Not at all arrogant. Not at all pedantic. Not at all disrespectful, boastful, or obnoxious.
It's not our fault we're morally superior to U.S.
[Ontario Edition]
Toronto Star - Toronto, Ont.
Richard Gwyn
Dec 8, 2002
Start Page: A.19
Section: OPINION
Text Word Count: 753
Without intending to — his effect was actually the exact opposite of his intent — Deputy Prime Minister John Manley was praising Canadians lavishly the other day when he scolded them for harbouring a feeling of "moral superiority" toward Americans.
In fact, he's largely right in his description. Not that Canadians are morally superior to Americans, or to anyone. Our principal superior quality is that we are a lot luckier than anyone else — lots of natural wealth, lots of space, no enemies, no superpower or colonial responsibilities. (Calling the U.S. president a "moron" is, to get that out of the way early, utterly moronic.)
But a fair number of Canadians do feel morally superior to Americans. Manley, who has a distinctly schoolmasterly tone whenever pronouncing on this topic — earlier he called Canadians "immature" in their attitudes toward Americans — said this was "a sign of our insecurity."
In his diagnosis, he is dead wrong. Doubly dead wrong.
First, for Canadians to feel this way, even if wholly unjustified, is a sign of national self-confidence. It makes us unique in the world.
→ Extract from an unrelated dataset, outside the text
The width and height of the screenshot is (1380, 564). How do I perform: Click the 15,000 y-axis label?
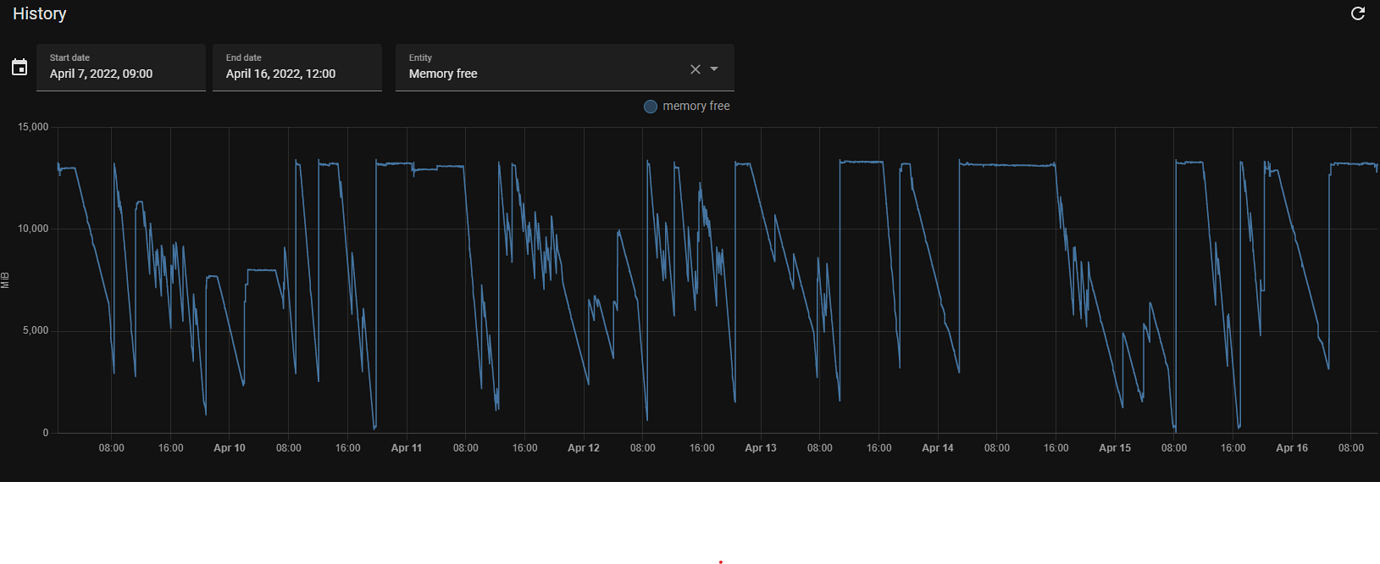[x=33, y=127]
Lots of others resent Americans, envy them, wish they'd get out of their faces. Some people hate Americans. Many others love them. Lots of people both love them and hate them.
Only Canadians, though, dare to feel morally superior to them.
It's quite challenging to understand why we should be so bold. My own guess is it's because we feel we are better North Americans than they are; that is, we jointly possess most of the essential attributes of being a North American — optimism, love of freedom, a sense of limitless possibilities — but, in addition, have done a better job of being a collective, of having a sense of solidarity.
However you parse all of that, a lot of Canadians feel in no way inferior to Americans, even while immensely admiring their energy, their competitiveness, their boldness, their patriotism.
The big exception to this rule is the right-wing, neo-cons who want Canadians to become as indistinguishable as possible from Americans (two-tier medicine and the rest).
If all of this is good for us — certainly a lot better than our traditional, self-deprecatory foot-shuffling — it's also good for Americans.
They are absolutely certain they are superior to everyone else. Americans absorb with their mothers' milk a conviction that they are an exceptional nation, a city on the hill, a light unto others.
And then at the very moment when all of these presumptions do seem close to being confirmed — America as today's Rome — there comes from the distant, frigid north, a voice saying, "No. We're better."
What's so terrible about that? Is Manley saying that Americans cannot stand to be challenged, that they would collapse into self- doubt if another people say steadily, insistently, that the American way isn't necessarily the absolute best way?
A legitimate source of concern to worrywarts like Manley is that there should be a rise in anti-Americanism in Canada at a time when Americans are so patriotic and so likely to take offence.
Except that anti-Americanism is on the decline in Canada. As it should be.
[Not from all the evidence]
A huge international poll on attitudes toward the U.S. was released days ago in Washington. In most countries there has been a distinct deterioration in the U.S. image since the last comparable poll, in 1999/2000 or before the attacks on New York.
In Italy, support for the U.S. has dropped from 76 per cent to 70 per cent, in Germany from 78 per cent to 61 per cent, in Britain from 83 per cent to 75 per cent. In Muslim states — unsurprisingly — support has plummeted, down to 10 per cent in Pakistan.
Canada is one of the very few exceptions. Here, the U.S.' favourable image has inched up, from 71 per cent to 72 per cent.
This doesn't mean anti-American stupidities don't exist here. But specific examples are difficult to find. Often, they are merely criticisms of U.S. foreign policy, which, even if unjustified, are perfectly proper to make, in contrast to boneheaded generalities about the American way of life.
Back to the main point. Quite a few Canadians do feel morally superior to Americans. If that nettles some Americans, good — it might help them to understand how the rest of the world feels about Americans' overwhelming presumption of superiority to everyone and everything. As a bonus, it's good for Canadians to feel cocky in a thoroughly un-Canadian way.
[So everyone else is allowed to, gets a pass, when they say or behave badly because it is un like them, but if Americans act aggresively on any issue ... we are, as always bullies. Given the number of articles I have posted about Canada and their small issue with attitudes, at what point is it typically Canadian?]